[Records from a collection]
------------------------------------------------------------------------
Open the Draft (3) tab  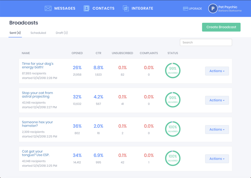pyautogui.click(x=61, y=33)
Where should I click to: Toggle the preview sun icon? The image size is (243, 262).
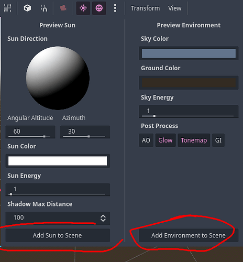tap(83, 8)
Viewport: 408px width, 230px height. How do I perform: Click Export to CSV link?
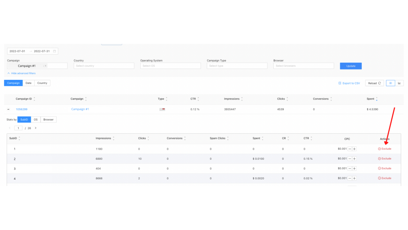pos(349,83)
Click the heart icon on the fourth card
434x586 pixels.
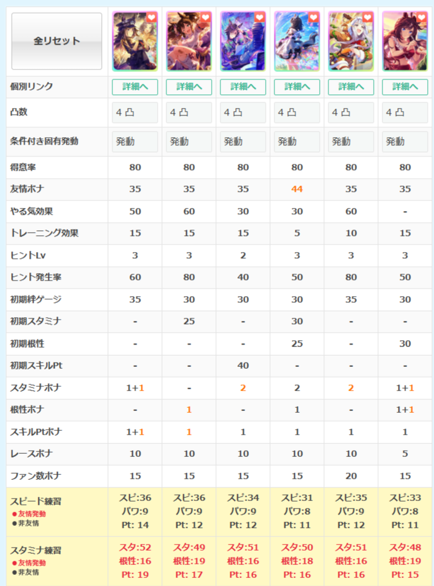[x=314, y=18]
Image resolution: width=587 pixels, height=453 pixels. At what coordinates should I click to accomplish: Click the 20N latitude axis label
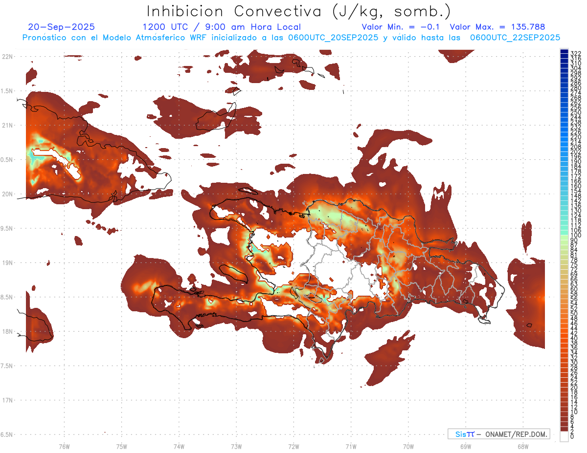click(7, 194)
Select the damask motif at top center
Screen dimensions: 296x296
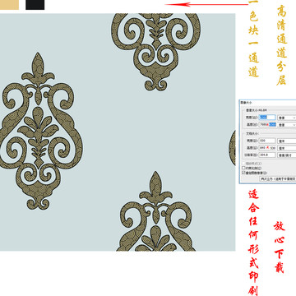pyautogui.click(x=155, y=52)
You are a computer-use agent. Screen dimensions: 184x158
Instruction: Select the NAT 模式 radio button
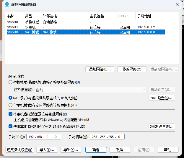(x=11, y=98)
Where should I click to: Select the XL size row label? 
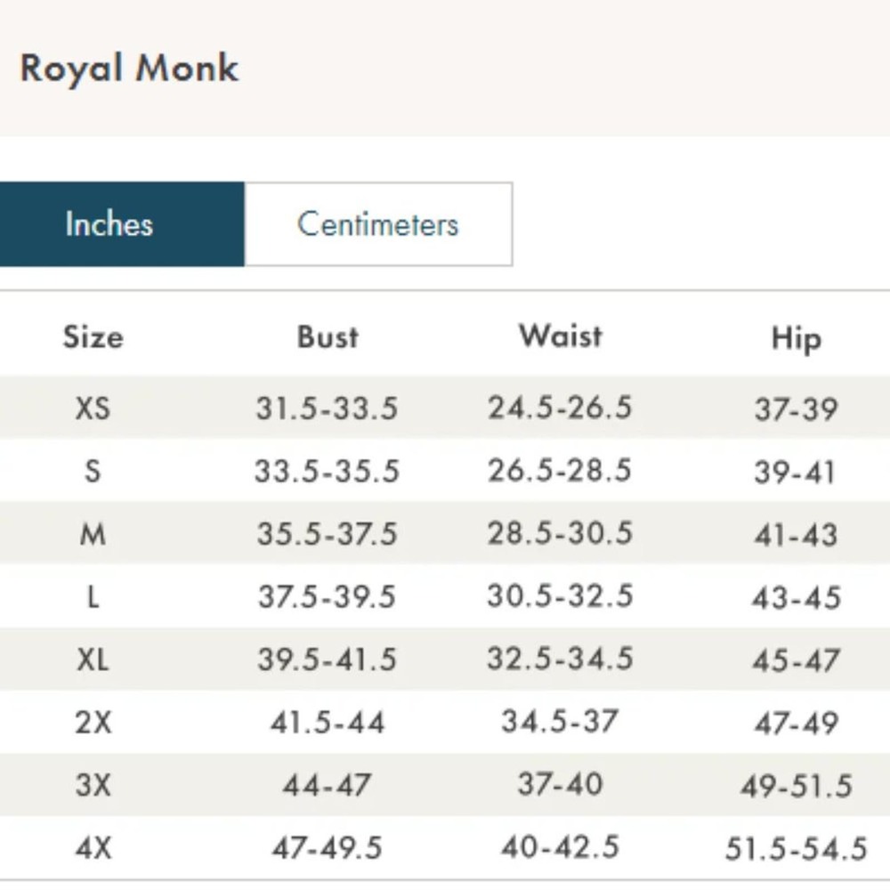click(x=93, y=659)
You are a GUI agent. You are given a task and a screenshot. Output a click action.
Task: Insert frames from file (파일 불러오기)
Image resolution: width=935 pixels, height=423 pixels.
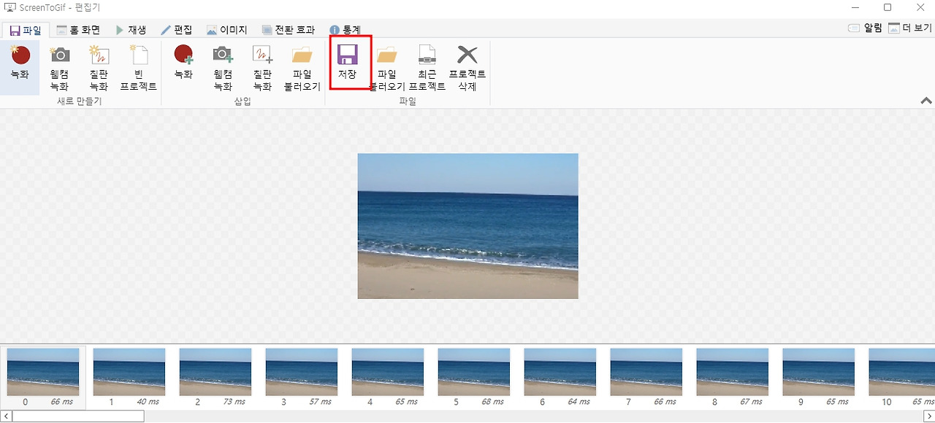(301, 66)

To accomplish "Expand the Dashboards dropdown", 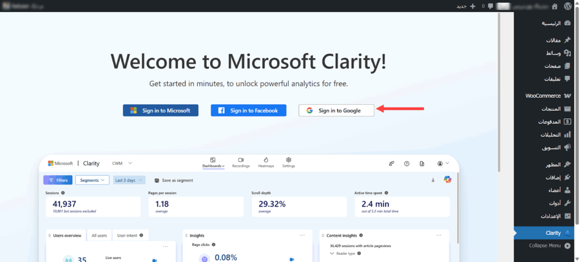I will 213,163.
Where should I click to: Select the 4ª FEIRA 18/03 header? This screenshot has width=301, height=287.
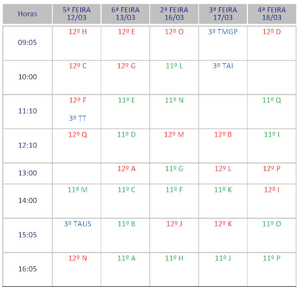(x=272, y=14)
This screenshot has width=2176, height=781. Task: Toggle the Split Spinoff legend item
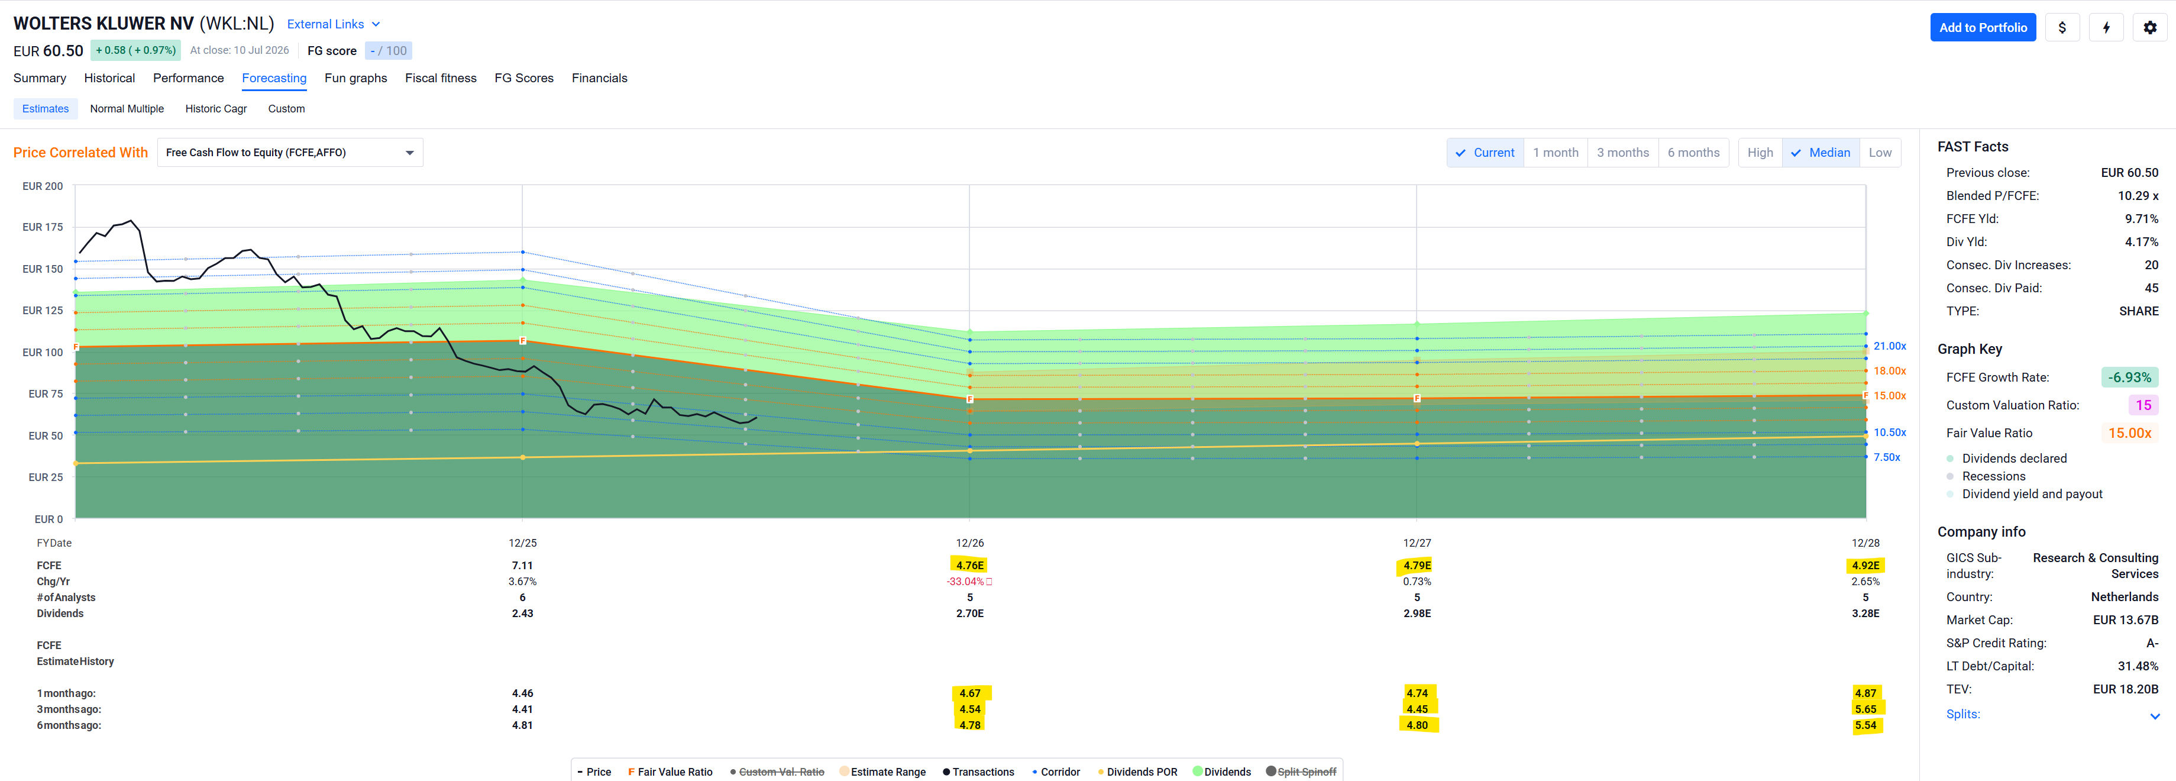(1301, 772)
------------------------------------------------------------------------
### YOUR ASSIGNMENT
From the line that contains "This screenshot has width=2176, height=781." to the last line of the data above, inclusive, transcribe every line exactly and only those lines, omitting pictures.

### SOLUTION
This screenshot has width=2176, height=781. Task: Toggle the Split Spinoff legend item
(1301, 772)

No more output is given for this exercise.